* _GIVEN EXERCISE_:
How many lines in the data below contain the string "should"? Reply with the number alone.

* _SUPPLIED DATA_:
************
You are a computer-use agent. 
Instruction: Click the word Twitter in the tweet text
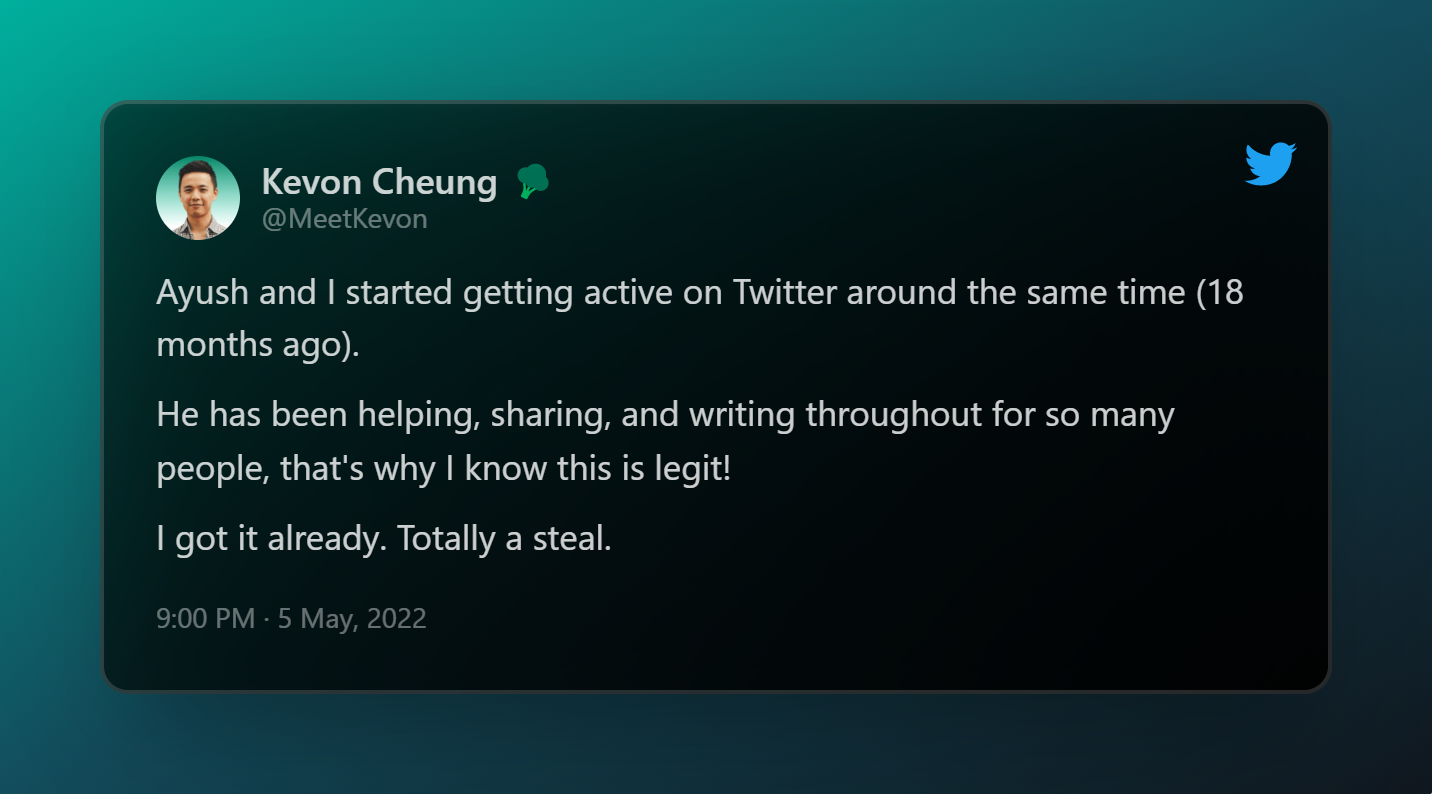point(789,294)
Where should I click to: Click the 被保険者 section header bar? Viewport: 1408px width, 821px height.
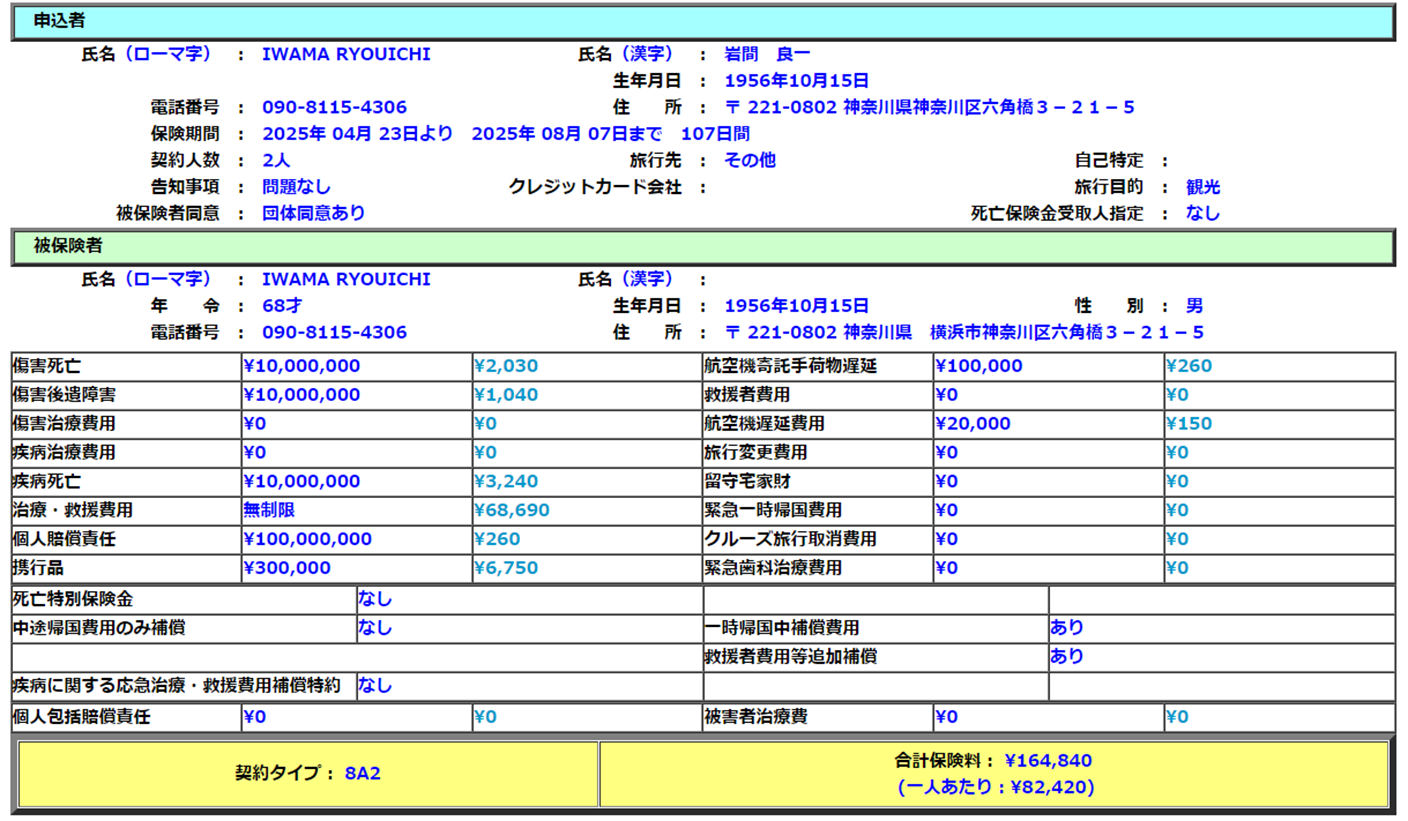(702, 245)
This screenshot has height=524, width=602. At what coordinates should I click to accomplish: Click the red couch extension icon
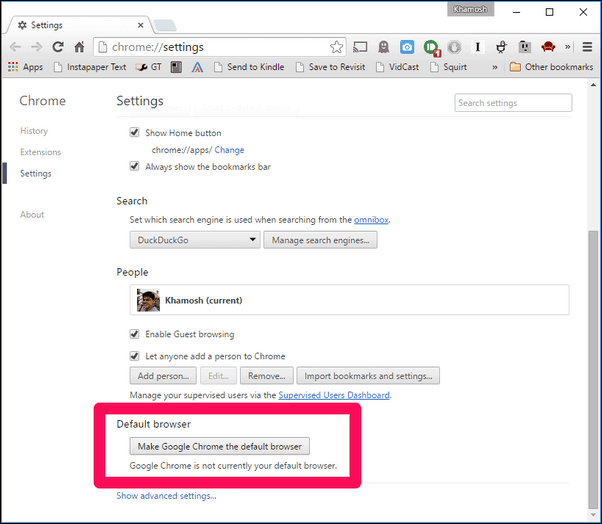(x=548, y=46)

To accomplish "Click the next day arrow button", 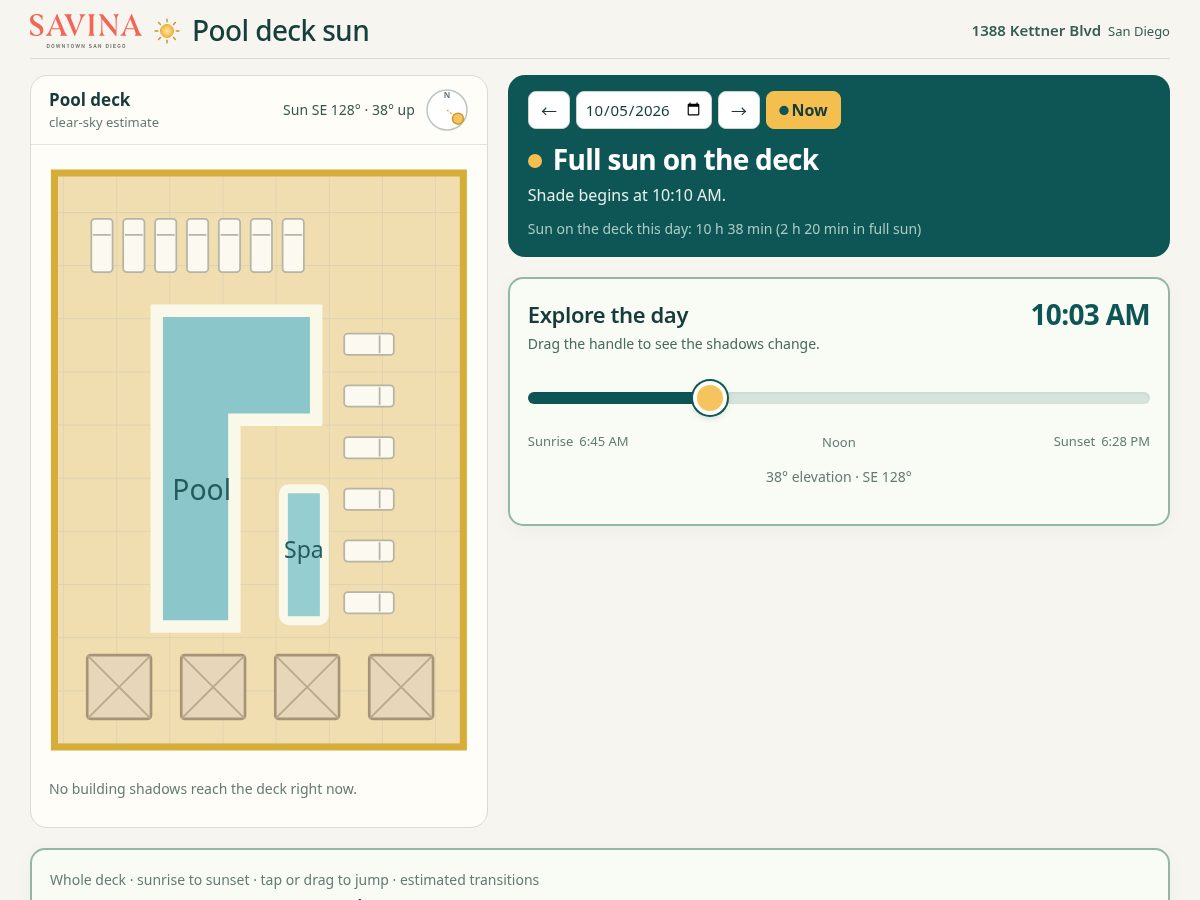I will tap(739, 110).
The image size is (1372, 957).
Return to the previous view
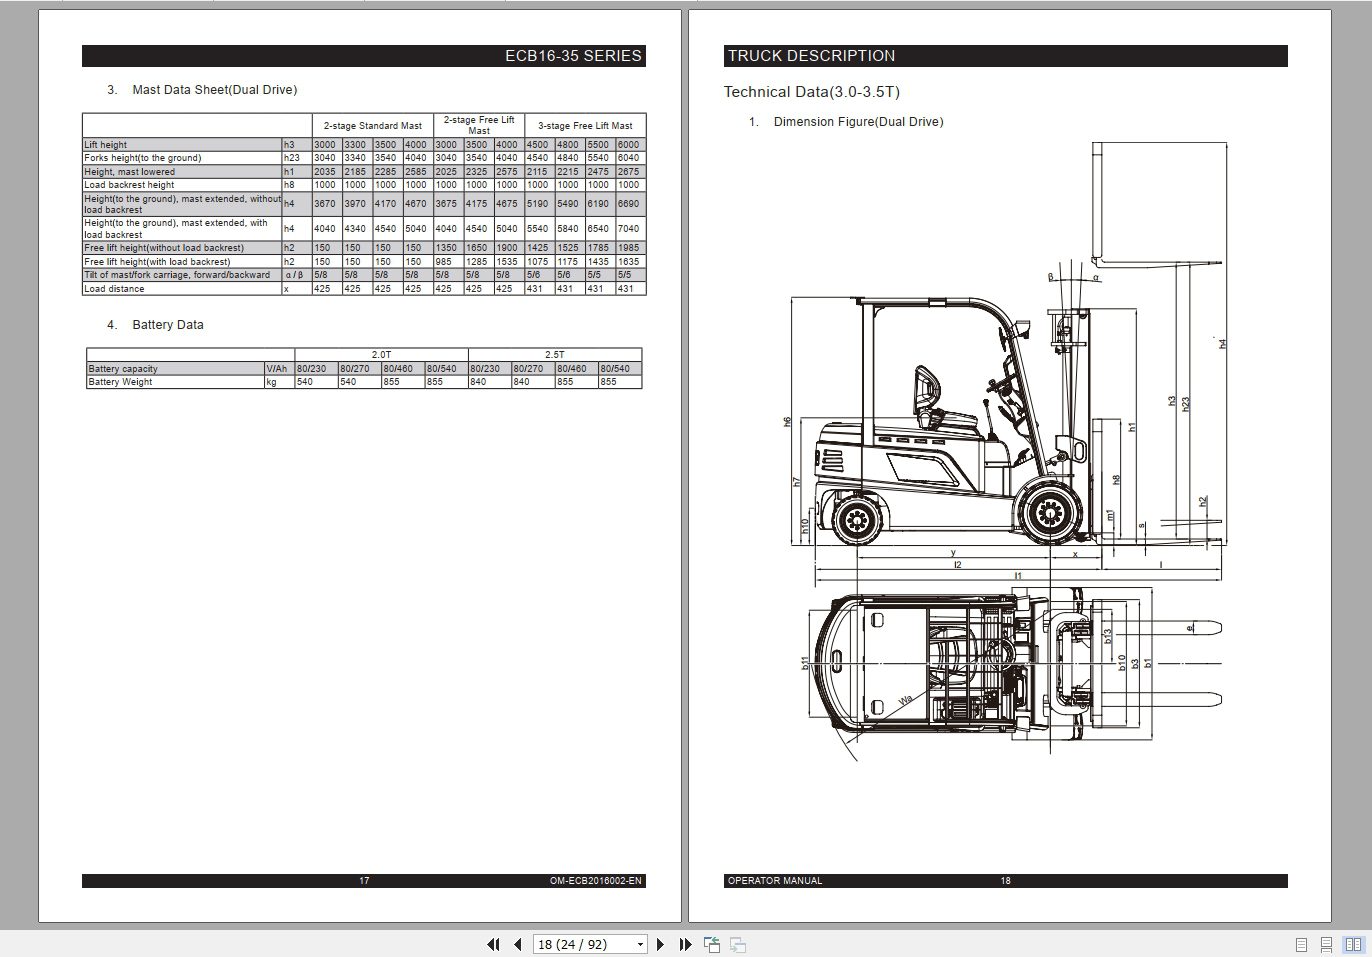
************
* _RESPONSE_:
2